National Research Council Canada , 100 Sussex Drive , Ottawa , Ontario K1N 0R6 , Canada.
Italian Institute of Technology , 30 Via Morego , Genoa 16163 , Italy.
Langmuir. 2019 Apr 9;35(14):4909-4917. doi: 10.1021/acs.langmuir.8b03833. Epub 2019 Mar 26.
Nanoparticles (NPs) functionalized with antibodies on their surface are used in a wide range of research applications. However, the bioconjugation chemistry between the antibodies and the surface of nanoparticles can be very challenging, often accompanied by several undesired effects such as nanoparticle aggregation, antibody denaturation, or poor target recognition of the surface-bound antibodies. Here, we report on a synthesis of fluorescent silica nanoparticle-antibody (NP-Ab) conjugates, in which polycarboxylated dextran is used as the multivalent linker. First, we present a synthetic methodology to prepare polycarboxylated dextrans with molecular weights of 6, 40, and 70 kDa. Second, we used water-soluble, polycarboxylated dextrans as a multivalent spacers/linkers to immobilize antibodies onto fluorescent silica nanoparticles. The prepared NP-Ab conjugates were tested in a direct binding assay format in both phosphate-buffered saline buffer and whole serum to investigate the role of the spacer/linker in the capacity of the NP-Ab to specifically recognize their target in "clean" and also in complex media. We have compared the dextran conjugates with two standards: (a) NP-Ab with antibodies attached on the surface of nanoparticles through the classical physical adsorption method and (b) NP-Ab where an established poly(amidoamine) (PAMAM) dendrimer was used as the linker. Our results showed that the polycarboxylated 6 kDa dextran facilitates antibody immobilization efficiency of nearly 92%. This was directly translated into the improved molecular recognition of the NP-Ab, which was measured by a direct binding assay. The signal-to-noise ratio in buffered solution for the 6 kDa dextran NP-Ab conjugates was 81, nearly 3 times higher than that of PAMAM G4.5 conjugates and 9 times higher than the physically adsorbed NP-Ab sample. In whole serum, the effect of 6 kDa dextran was more hindered due to the formation of protein corona but the signal-to-noise ratio was at least double that of the physically adsorbed NP-Ab conjugates.

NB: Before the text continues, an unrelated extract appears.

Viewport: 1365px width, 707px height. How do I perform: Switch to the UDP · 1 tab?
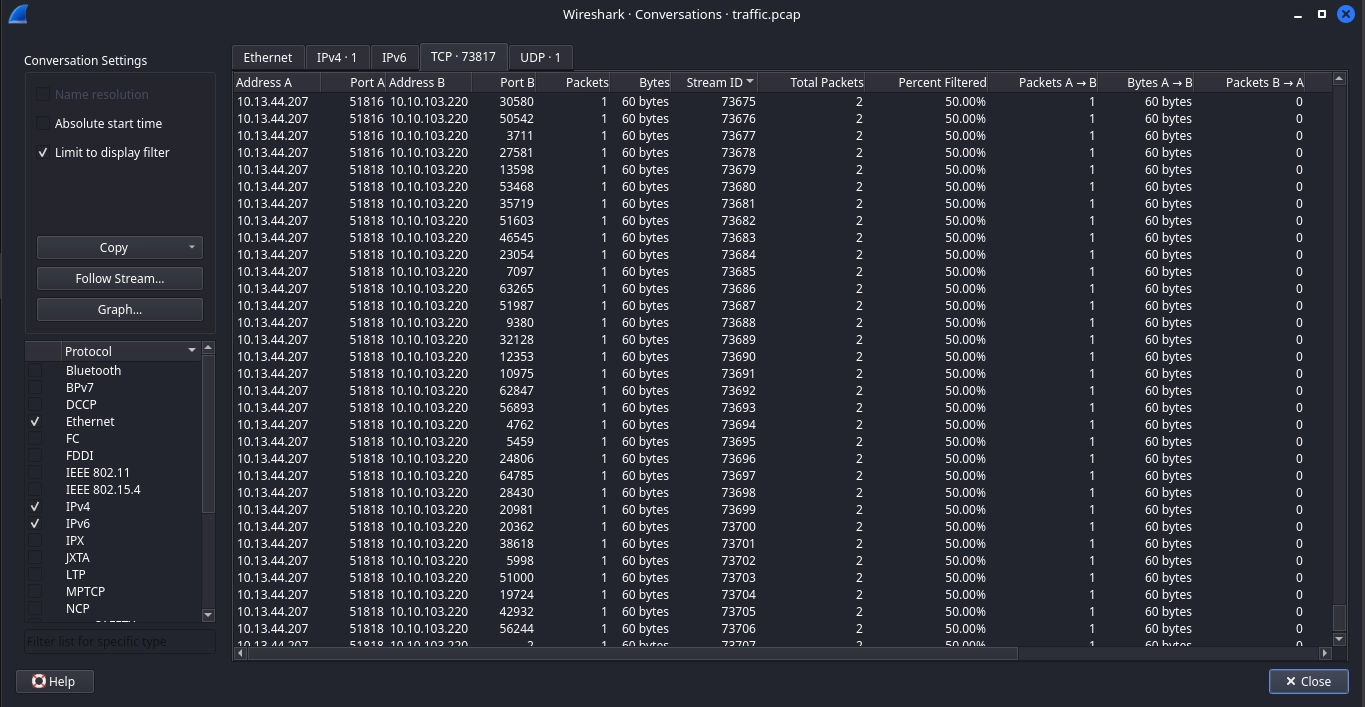tap(540, 57)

纳米粒子 (NPs) 表面功能化的抗体被广泛应用于各种研究应用中。然而,抗体与纳米粒子表面的生物偶联化学可能非常具有挑战性,通常伴随着几种不理想的效应,如纳米粒子聚集、抗体变性或表面结合抗体对靶标的识别不良。在这里,我们报告了荧光二氧化硅纳米粒子-抗体 (NP-Ab) 缀合物的合成,其中多羧基化葡聚糖用作多价连接物。首先,我们提出了一种合成分子量为 6、40 和 70 kDa 的多羧基化葡聚糖的方法。其次,我们使用水溶性多羧基化葡聚糖作为多价间隔物/连接物将抗体固定在荧光二氧化硅纳米粒子上。制备的 NP-Ab 缀合物在磷酸盐缓冲盐水缓冲液和全血清中以直接结合测定的形式进行测试,以研究间隔物/连接物在 NP-Ab 特异性识别其靶标的能力中的作用在“干净”和复杂介质中。我们比较了葡聚糖缀合物与两种标准:(a) 通过经典物理吸附法将抗体附着在纳米粒子表面的 NP-Ab 和 (b) 作为连接物的已建立的聚(酰胺-胺) (PAMAM) 树枝状大分子。我们的结果表明,多羧基化 6 kDa 葡聚糖有利于抗体的固定化效率接近 92%。这直接转化为 NP-Ab 的分子识别能力的提高,这通过直接结合测定来测量。缓冲溶液中 6 kDa 葡聚糖 NP-Ab 缀合物的信噪比为 81,几乎是 PAMAM G4.5 缀合物的 3 倍,是物理吸附 NP-Ab 样品的 9 倍。在全血清中,由于形成蛋白质冠,6 kDa 葡聚糖的作用受到更多阻碍,但信噪比至少是物理吸附 NP-Ab 缀合物的两倍。